Roma – Con la risalita dei contagi e l’aumento della circolazione delle varianti, il governo sta pensando a nuove strette per contenere la pandemia da Covid-19.
Locali chiusi
Di ufficiale, come spiega il Corriere della sera, non c’è ancora nulla, ma il nodo di cui si discute è l’opportunità di rafforzare ancora le misure di contenimento su scala nazionale, a pochi giorni dall’entrata in vigore del nuovo dpcm firmato da Mario Draghi.
Tra le ipotesi al vaglio dell’esecutivo quelle di anticipare il coprifuoco – ora dalle 22 alle 5 del mattino – di due o tre ore e di istituire il lockdown nei weekend. Come riporta il Corriere della sera. L’altra possibilità su cui si lavora è la serrata dei negozi almeno dove sono chiuse le scuole. Questo per evitare che i ragazzi facciano le lezioni scolastiche da casa al mattino e al pomeriggio si ritrovino nei centri commerciali, col rischio di assembrarsi e contagiarsi a causa della variante inglese che sembra attaccare di più i giovani.
Per oggi pomeriggio il presidente del consiglio ha convocato la cabina di regia politica.

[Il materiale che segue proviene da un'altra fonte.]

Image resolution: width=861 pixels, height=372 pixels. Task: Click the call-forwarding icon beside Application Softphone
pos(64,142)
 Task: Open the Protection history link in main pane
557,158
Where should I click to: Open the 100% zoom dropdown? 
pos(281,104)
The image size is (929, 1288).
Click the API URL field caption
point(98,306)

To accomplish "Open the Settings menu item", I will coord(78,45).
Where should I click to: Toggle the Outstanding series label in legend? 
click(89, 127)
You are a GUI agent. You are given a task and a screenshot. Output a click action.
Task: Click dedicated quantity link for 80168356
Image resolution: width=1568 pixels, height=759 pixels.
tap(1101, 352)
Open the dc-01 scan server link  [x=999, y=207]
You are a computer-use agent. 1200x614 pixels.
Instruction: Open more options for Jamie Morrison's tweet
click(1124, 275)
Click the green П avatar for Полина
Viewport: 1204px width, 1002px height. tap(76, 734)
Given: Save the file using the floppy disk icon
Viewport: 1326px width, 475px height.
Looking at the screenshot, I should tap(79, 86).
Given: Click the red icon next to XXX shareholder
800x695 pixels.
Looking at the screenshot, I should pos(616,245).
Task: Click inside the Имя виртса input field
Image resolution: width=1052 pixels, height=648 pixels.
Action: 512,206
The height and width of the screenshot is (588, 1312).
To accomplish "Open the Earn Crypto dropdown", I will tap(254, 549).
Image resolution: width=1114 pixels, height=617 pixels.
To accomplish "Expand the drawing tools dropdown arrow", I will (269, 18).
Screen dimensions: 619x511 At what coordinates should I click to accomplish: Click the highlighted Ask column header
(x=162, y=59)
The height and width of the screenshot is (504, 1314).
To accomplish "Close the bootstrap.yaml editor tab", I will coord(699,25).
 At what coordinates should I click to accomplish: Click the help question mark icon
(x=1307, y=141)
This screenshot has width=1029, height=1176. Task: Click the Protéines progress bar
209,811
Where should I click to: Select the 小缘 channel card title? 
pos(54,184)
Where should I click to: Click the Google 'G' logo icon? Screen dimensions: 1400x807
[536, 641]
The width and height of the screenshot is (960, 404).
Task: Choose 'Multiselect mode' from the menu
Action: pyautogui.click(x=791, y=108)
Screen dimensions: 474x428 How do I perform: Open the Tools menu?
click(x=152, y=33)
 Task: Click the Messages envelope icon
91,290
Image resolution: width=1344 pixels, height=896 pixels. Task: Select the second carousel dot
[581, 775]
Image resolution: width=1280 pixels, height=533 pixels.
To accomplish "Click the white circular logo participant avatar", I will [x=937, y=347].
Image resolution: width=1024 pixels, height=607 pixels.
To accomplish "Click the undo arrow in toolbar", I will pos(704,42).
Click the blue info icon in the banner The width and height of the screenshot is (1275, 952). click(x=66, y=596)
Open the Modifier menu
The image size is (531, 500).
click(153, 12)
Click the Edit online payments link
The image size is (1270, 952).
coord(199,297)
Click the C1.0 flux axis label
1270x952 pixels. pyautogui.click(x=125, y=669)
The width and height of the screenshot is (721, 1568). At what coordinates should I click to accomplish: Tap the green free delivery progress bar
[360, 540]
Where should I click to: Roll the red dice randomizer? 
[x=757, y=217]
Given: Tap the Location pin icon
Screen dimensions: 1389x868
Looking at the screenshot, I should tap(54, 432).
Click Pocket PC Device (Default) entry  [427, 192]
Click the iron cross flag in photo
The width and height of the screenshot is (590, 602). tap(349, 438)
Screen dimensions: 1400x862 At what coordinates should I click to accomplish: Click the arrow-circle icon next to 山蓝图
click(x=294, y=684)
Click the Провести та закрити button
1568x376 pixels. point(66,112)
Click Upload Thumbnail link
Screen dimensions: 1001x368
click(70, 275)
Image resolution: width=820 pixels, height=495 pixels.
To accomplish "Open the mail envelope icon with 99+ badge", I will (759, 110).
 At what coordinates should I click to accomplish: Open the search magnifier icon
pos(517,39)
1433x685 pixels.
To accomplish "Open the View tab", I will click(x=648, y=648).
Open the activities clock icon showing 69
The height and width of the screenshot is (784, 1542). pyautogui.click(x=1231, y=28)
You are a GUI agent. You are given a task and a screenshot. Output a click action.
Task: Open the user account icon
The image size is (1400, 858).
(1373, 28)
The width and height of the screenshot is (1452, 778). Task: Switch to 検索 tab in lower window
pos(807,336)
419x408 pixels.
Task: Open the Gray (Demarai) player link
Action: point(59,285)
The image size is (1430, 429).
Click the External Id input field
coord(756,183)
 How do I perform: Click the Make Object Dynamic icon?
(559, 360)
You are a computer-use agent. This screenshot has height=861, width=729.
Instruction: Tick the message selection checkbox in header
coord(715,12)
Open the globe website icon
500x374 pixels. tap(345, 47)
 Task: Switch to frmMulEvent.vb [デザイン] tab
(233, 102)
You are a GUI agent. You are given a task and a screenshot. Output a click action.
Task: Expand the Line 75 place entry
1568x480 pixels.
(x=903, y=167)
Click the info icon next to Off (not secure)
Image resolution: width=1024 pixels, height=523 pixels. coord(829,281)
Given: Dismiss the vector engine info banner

Il premier Mario Draghi non ci sarà, toccherà ai ministri Speranza, Gelmini, Giorgetti, Patuanelli, Franceschini e Bonetti e al sottosegretario Garofoli fare il punto con gli esperti del Comitato tecnico scientifici e con il commissario all’emergenza, Figliuolo. L’obiettivo sarà quello di procedere a un attento monitoraggio della situazione nazionale, per poi decidere se l’andamento della curva epidemiologica e l’accelerazione della campagna vaccinale, che Draghi ritiene “cruciale”, richiedono o meno nuove misure di contenimento.